H_rows = np.arange(n_comp)
H_cols = 2 * np.arange(n_comp) + 1 # x[1], x[3], x[5], ...
target = rng.uniform(0.5, 1.5, size=n)
problem = pympcc.MPCCProblem(
n=n, n_comp=n_comp,
x0=np.full(n, 0.3),
xl=np.zeros(n),
objective=lambda x: float(np.sum((x - target) ** 2)),
gradient=lambda x: 2.0 * (x - target),
comp_G=lambda x: x[G_cols],
comp_G_jacobian=lambda x: np.ones(n_comp), # all ones, 1 per pair
comp_G_jacobian_sparsity=(G_rows, G_cols),
comp_H=lambda x: x[H_cols],
comp_H_jacobian=lambda x: np.ones(n_comp),
comp_H_jacobian_sparsity=(H_rows, H_cols),
)
with warnings.catch_warnings():
warnings.simplefilter("ignore", UserWarning)
r = pympcc.solve(problem, strategy="scholtes")
print(f"converged: {r.success}")
print(f"obj : {r.obj:.4f}")
print(f"comp_res : {r.comp_residual:.2e}")
print(f"nnz / dense Jacobian entries: {n_comp} / {n_comp * n} "
f"({100 * n_comp / (n_comp * n):.1f}%)")
converged: True
obj : 20.1086
comp_res : 2.00e-08
nnz / dense Jacobian entries: 25 / 1250 (2.0%)
The 25-nnz sparse Jacobian sends 50× less data to IPOPT per callback than the dense 25 × 50 matrix.
Tips¶
Build sparsity arrays once at construction.

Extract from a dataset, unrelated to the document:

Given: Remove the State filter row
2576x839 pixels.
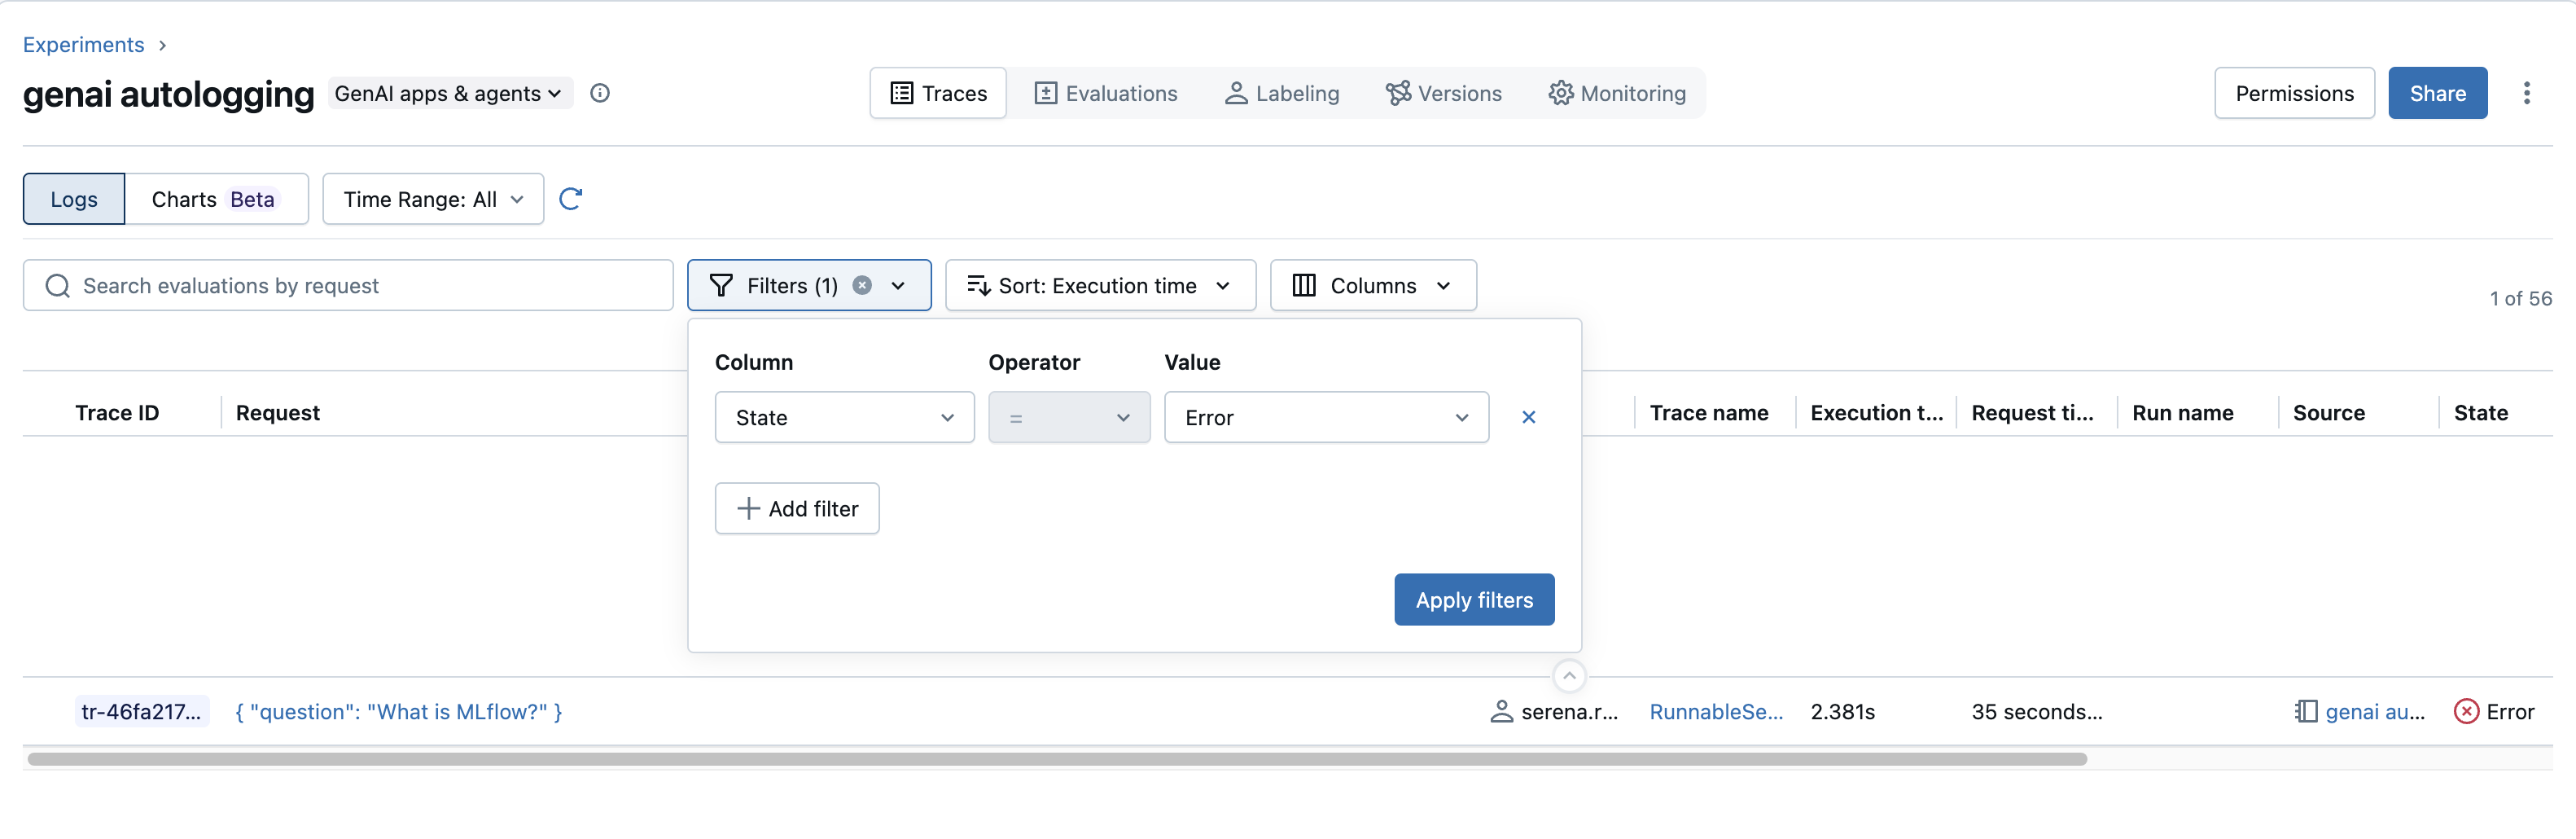Looking at the screenshot, I should click(x=1528, y=417).
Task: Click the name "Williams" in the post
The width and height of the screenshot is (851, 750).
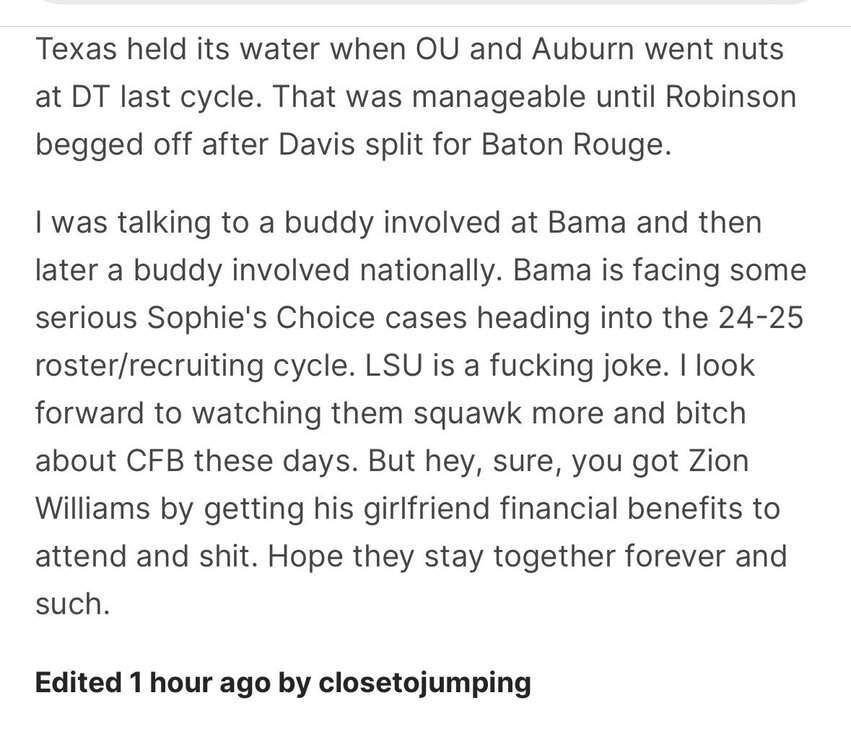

Don’t rebuild
(rows, cols)per call.Order doesn’t matter — IPOPT internalises the sparsity pattern; pass any consistent ordering, then return values in the same order from the callable.
Auto-sparsity from JAX. With
derivatives="jax", the package detects sparsity automatically and skips the dense path. See the JAX backend example.Diagnostic.
result.kkt_residualandresult.comp_residualshould match the dense path within solver tolerance; if they diverge, double-check that your nnz values come out in the same order as your(rows, cols).